The following important factors, among others, could cause actual results to differ materially from those indicated by forward-looking statements made in this Form 10-Q and presented elsewhere by management from time to time.

 

The Company’s increased leverage may restrict its future operations and impact its ability to make future acquisitions.

 

The Company’s has substantial indebtedness.  The payment of interest and principal due under this indebtedness has reduced, and may continue to reduce, funds available for other business purposes, including capital expenditures and acquisitions.  In addition, the aggregate amount of indebtedness has limited and may continue to limit the Company’s ability to incur additional indebtedness, and thereby may limit its acquisition program.

 

The Company may not be successful in making acquisitions of solid waste assets, including developing additional disposal capacity, or in integrating acquired businesses or assets, which could limit the Company’s future growth.

 

The Company’s strategy envisions that a substantial part of the Company’s future growth will come from making acquisitions of traditional solid waste assets or operations and acquiring or developing additional disposal capacity. These acquisitions may include ‘‘tuck-in’’ acquisitions within the Company’s existing markets, assets that are adjacent to or outside the Company’s existing markets, or larger, more strategic acquisitions. In addition, from time to time the Company may acquire businesses that are complementary to the Company’s core business strategy. The Company may not be able to identify suitable acquisition candidates. If the Company identifies suitable acquisition candidates, the Company may be unable to negotiate successfully their acquisition at a price or on terms and conditions favorable to the Company. Furthermore, the Company may be unable to obtain the necessary regulatory approval to complete potential acquisitions.

_Given information_.

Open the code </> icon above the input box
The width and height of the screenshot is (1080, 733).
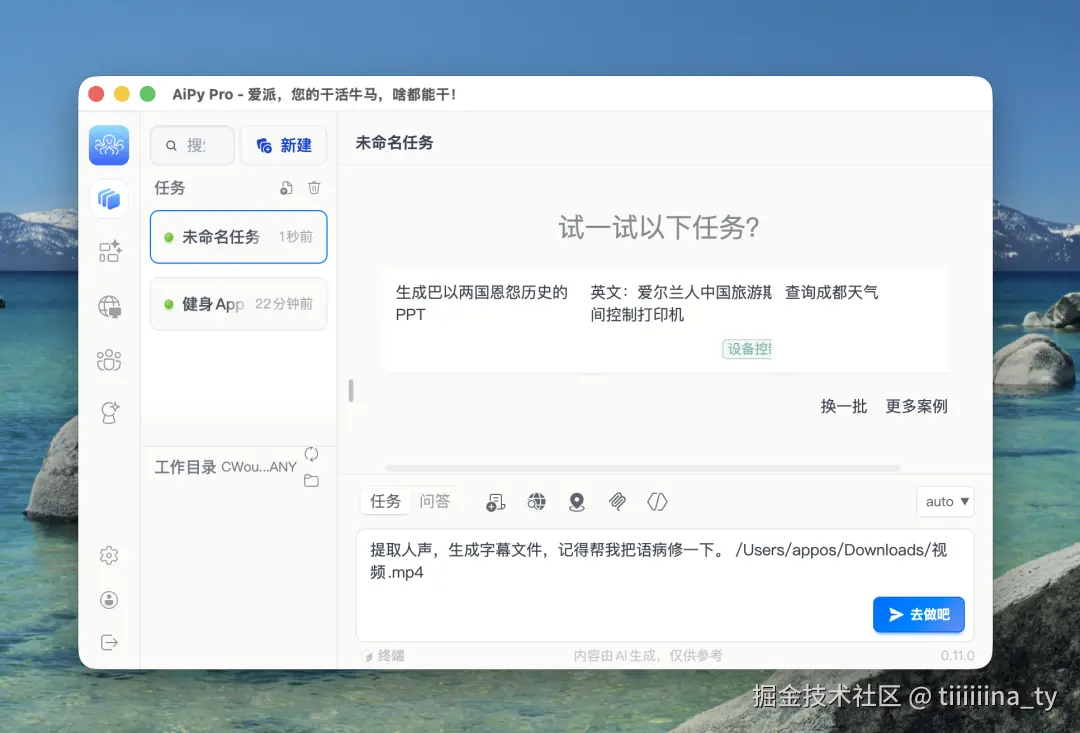[657, 501]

_Written tasks_.
- 1) From the risk-factor passage, return the stretch from "The Company may not be successful" through "Company’s future growth.".
- 2) Using the risk-factor passage, answer each question briefly:
(a) According to its heading, what two things may the Company's increased leverage restrict or impact?
(b) What has the payment of interest and principal on the indebtedness reduced?
(c) What three kinds of acquisitions may the Company's acquisitions include?

_Task solutions_.
- 1)
The Company may not be successful in making acquisitions of solid waste assets, including developing additional disposal capacity, or in integrating acquired businesses or assets, which could limit the Company’s future growth.

- 2)
(a) The Company's future operations and its ability to make future acquisitions.
(b) Funds available for other business purposes, including capital expenditures and acquisitions.
(c) "Tuck-in" acquisitions within the Company's existing markets; assets that are adjacent to or outside the Company's existing markets; and larger, more strategic acquisitions.